PRESTON, Kan. (AP) — The Kansas Highway Patrol says a second child has died from injuries suffered in a one-car accident in south-central Kansas. The patrol says 5-year-old Navaeh Smallwood of Turon died Thursday after being hospitalized since Monday's accident on Kansas 61 about a mile north of Preston. Another child, 2-year-old Craigjohn Vanzandt of Turon died at the accident scene. The patrol says 27-year-old Ginny Coates of Turon lost control of her vehicle, which went off the road and came back on the highway before rolling three times and coming to rest on its wheels. Coates and 6-year-old Jessica Coates of Turon were treated and released after the accident. The Pratt Tribune reports no one was wearing seatbelts at the time of the accident.

Kansas Museum Showcases Apollo Engine Restoration

HUTCHINSON, Kan. (AP) — Visitors to the Kansas Cosmosphere and Space Center will be able to watch the restoration of rusted pieces of Apollo-era rocket engines that helped boost astronauts to the moon. The Apollo F-1 conservation project premiered Friday at the Hutchinson museum. The first public tour began at 11 am with ongoing tours daily after that. Bezos Expeditions F-1 Recovery Project, which fished the engines out of the Atlantic in March, commissioned the restoration work. Visitors can follow its progress from the museum's new observation gallery, a glassed-in viewing area overlooking its SpaceWorks division. Tours begin in the museum's Apollo Gallery. The National Institute for Aviation Research recently scanned four of the artifacts to help create a 3-D model to help in disassembly and reconstruction of the components.

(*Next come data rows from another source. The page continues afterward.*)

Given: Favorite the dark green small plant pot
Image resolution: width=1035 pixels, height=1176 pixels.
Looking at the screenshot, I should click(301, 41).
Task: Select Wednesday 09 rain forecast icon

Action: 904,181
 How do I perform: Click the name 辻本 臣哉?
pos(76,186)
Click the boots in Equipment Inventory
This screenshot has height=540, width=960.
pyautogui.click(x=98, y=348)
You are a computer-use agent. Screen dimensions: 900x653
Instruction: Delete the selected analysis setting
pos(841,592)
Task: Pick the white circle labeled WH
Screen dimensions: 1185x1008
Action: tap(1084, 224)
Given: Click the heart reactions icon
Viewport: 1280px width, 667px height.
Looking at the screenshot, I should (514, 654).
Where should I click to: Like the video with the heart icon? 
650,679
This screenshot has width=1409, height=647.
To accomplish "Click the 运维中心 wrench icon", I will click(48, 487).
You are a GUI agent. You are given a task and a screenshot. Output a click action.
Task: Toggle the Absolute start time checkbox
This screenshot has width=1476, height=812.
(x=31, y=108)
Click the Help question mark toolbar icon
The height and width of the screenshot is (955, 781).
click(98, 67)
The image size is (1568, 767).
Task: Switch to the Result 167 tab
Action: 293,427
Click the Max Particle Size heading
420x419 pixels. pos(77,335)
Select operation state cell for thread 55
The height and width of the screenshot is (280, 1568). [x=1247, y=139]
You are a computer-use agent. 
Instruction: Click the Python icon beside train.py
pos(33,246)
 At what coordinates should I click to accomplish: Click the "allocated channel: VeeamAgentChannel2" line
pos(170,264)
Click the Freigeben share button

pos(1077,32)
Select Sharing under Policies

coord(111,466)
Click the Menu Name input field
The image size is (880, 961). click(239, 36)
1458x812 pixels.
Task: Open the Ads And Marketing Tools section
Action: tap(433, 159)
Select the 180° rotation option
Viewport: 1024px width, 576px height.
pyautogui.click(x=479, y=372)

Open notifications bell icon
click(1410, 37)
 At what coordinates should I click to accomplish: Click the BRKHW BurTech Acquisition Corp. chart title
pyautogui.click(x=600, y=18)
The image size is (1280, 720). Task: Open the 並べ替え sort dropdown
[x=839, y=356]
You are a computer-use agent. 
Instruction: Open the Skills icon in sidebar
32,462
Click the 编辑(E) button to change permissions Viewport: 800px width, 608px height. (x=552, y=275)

Kansas House Rejects Senate GOP Leaders' Tax Plan

TOPEKA, Kan. (AP) — Kansas legislators were resuming negotiations on tax issues after the failure of a plan from top Senate Republicans. The House and Senate negotiators' meeting Friday came after the House voted 109-5 against a Senate GOP to lower the sales tax on groceries to 4.95 percent in January 2014. The plan also would have preserved the state's sales tax on other items at 6.3 percent. The Senate approved the measure Thursday evening on a 24-15 vote. Governor Sam Brownback wants to cancel most or all of the decrease to stabilize the budget while Kansas cuts individual income taxes. Both chambers adjourned until Tuesday, guaranteeing that the Legislature's annual session will last at least 95 days, five more than the state constitution specifies. Each extra day is costing taxpayers up to $45,000.

**This story has been updated. Please see above.


Legislative Negotiators Resume Tax Talks after KS Senate Plan Failure

TOPEKA, Kan. (AP) — Kansas legislators have restarted negotiations on tax issues after the failure of a plan from top Senate Republicans. House and Senate negotiators met briefly Friday shortly after the House voted 109-5 against a Senate GOP plan to lower the sales tax on groceries to 4.95 percent in January. The plan also would have kept the sales tax on other items at 6.3 percent. The Senate approved the measure Thursday evening. The negotiators made little progress but planned to meet again. Both chambers adjourned until Tuesday and pushed the Legislature's annual session to 95 days. The sales tax is set to drop by law to 5.7 percent in July. Governor Sam Brownback proposed cancelling the decrease, in order to raise revenues for the state budget while also cutting individual income taxes.

**This story has been updated. Please see above.